The last volume's last chapter reveals Si-Joon and Mu-Yeon going to the countryside for a year of getting the spoiled upbringing out of him. They encounter Doe-Doe Eun, whose adoptive parents gave away all their money and went abroad when the scandal involving Doe-Doe and her birth mother came out, and Doe-Doe had to change schools to one in this village. Si-Joon takes pity on Doe-Doe and sends her to live with Ji-Oh Yun in his parents' mansion. Ji-Oh is already hosting Mu-Hwa and he hopes that no conflicts occur. The last page indicates that Si-Joon's and Mu-Yeon's life together will not be smooth. The epilogue on the last page glimpses 25 years into the future to reveal that Mu-Yeon became South Korea's first female president, Si-Joon became a successful businessman who "works behind the scenes" to support Mu-Yeon, Ji-Oh became a doctor, Mu-Hwa became the head of Secret Service, and Doe-Doe became a banker.

==Production==
Huh had difficulty in designing the Pig Girl's mask and attempted several different designs which were rejected before arriving at the chosen mask, but cannot imagine Mu-Yeon wearing any other mask now. Yen Press licensed Pig Bride for an English-language release in North America and began serializing it in the manga anthology Yen Plus. The final issue of Yen Plus in July 2010 contained the conclusion to Pig Bride. The English localization process included Korean onomatopoeia and sound effects with the anglicized word followed by the English translations. Signage and text is commonly written with English translations in or near the panel it appears instead of replacing the original text.

==Volume list==

| No. | Original release date | Original ISBN | North America release date | North America ISBN |
|---|---|---|---|---|
| 01 | April 25, 2007 | 9788952998033 | April 2009 | 9780759529564 |
| 02 | September 15, 2007 | 9788925802268 | August 2009 | 9780759529557 |
| 03 | February 25, 2008 | 9788925809687 | December 2009 | 9780316077705 |
| 04 | July 15, 2008 | 9788925817194 | April 2010 | 9780316077729 |
| 05 | October 25, 2008 | 9788925822396 | July 2010 | 9780316077736 |

==Reception==
Joy Kim of Manga Life also praised the art style saying the characters were distinctive. She criticized the relationship of the lead couple, Si-Joon Lee and Mu-Yeon Park, saying that Mu-Yeon should not be so sweet and protective of someone who does not return her feelings. Kim praised the character Ji-Oh Yun as the most interesting character in the series and that his relationship with Mu-Hwa Park is interesting. Melinda Beasi of Manga Bookshelf reviewed the first volume and concluded that despite being "somewhat muddled, the visual storytelling is not. The art is clean, lovely, and easy to follow, with a nicely restrained use of elaborate backgrounds and imaginative panel layouts. The character designs are pretty, distinct, and occasionally even creepy, as with Mu-Yeon's eternally smiling mask. The overall look is undeniably "manhwa" – a draw for some and a turn-off for others." Erin Jones of Mania.com noted the distinct and typical romance story in the first volume, but found the first volume enjoyable and noted that the interactions of the "Pig Girl" are what will drive the series despite the volume ending without strong development of the characters. A review of volume two by Pop Culture Shock gave it a "B+" despite confusion caused by the plot and "vagueness on the villain front, Pig Bride is still a very entertaining tale."

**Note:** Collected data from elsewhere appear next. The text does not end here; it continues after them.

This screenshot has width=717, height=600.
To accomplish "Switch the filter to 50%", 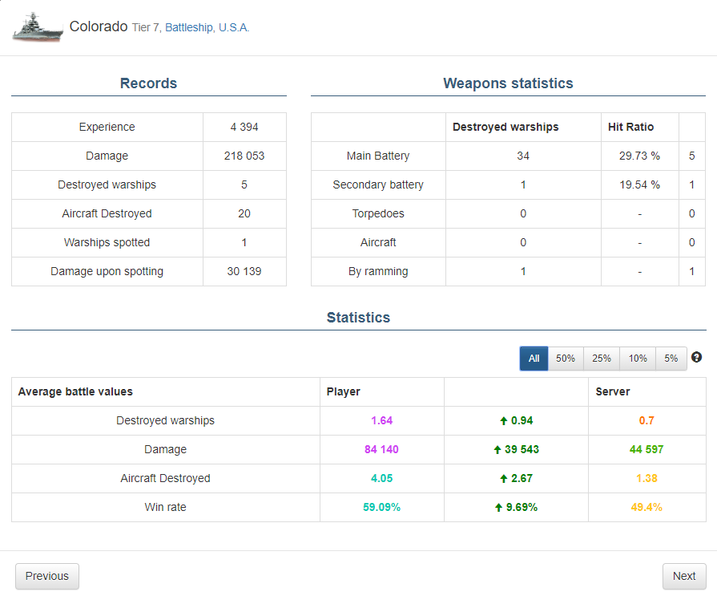I will pos(565,359).
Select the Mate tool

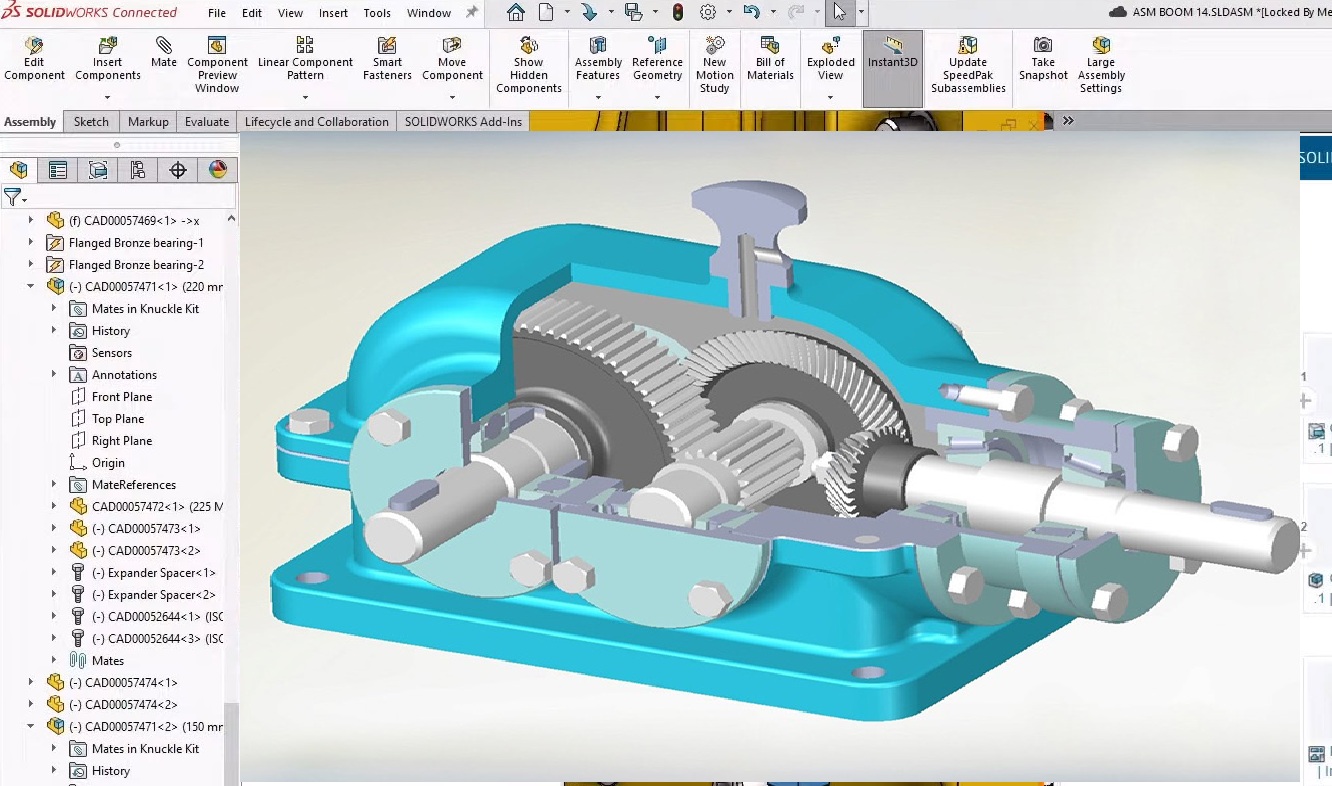tap(163, 58)
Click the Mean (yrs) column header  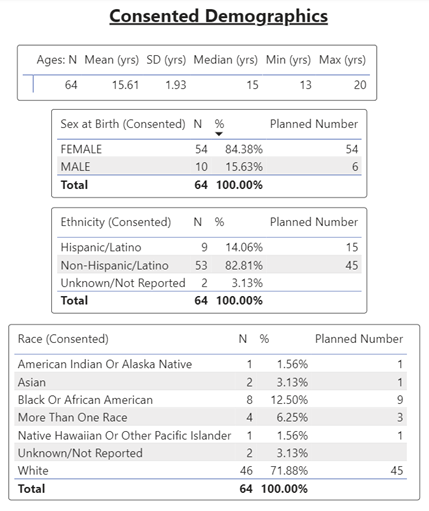click(x=112, y=60)
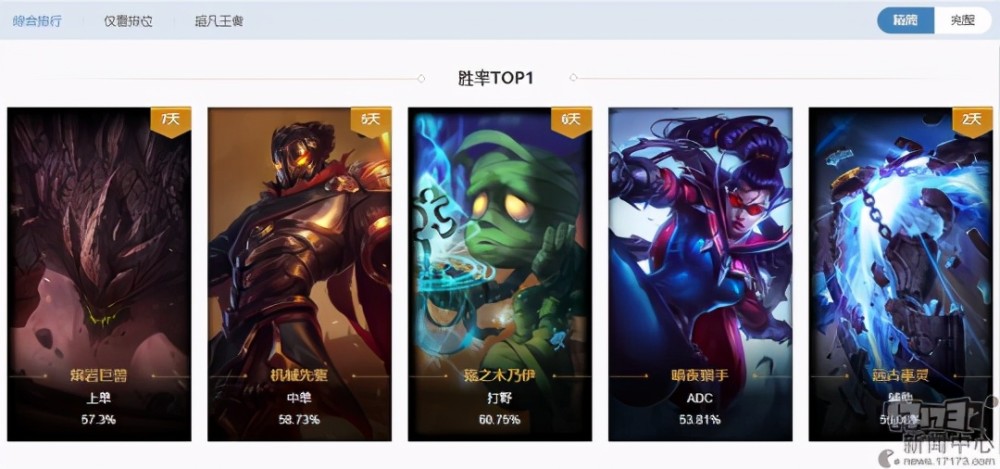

The series was received negatively by Katherine Dacey of Mangacritic.com where it was listed as fifth on Manga Critic's "The 2009 Manga Hall of Shame Inductees". Dacey criticized the series' lack of comedy, art style, and the personality of girls stating the author must hate girls. Kurt Hassler of Yen Press rebutted Mangacritics review and disagreed and praised the characters and the art style. Hassler's response to the review led to Dacey modifying her review to specify it was not hatred of women, but of the characters. Hassler also highlighted a quote from a review by Julie Opipari of Manga Maniac Cafe, a personal website, which stated, "The art alone makes this title worthy of a read, with its fine lines, elegant details, and overall attractiveness…the vision revealed inside this book is gorgeous. Dramatic and comedic scenes are played out with equal effectiveness, making the visuals a joy to behold."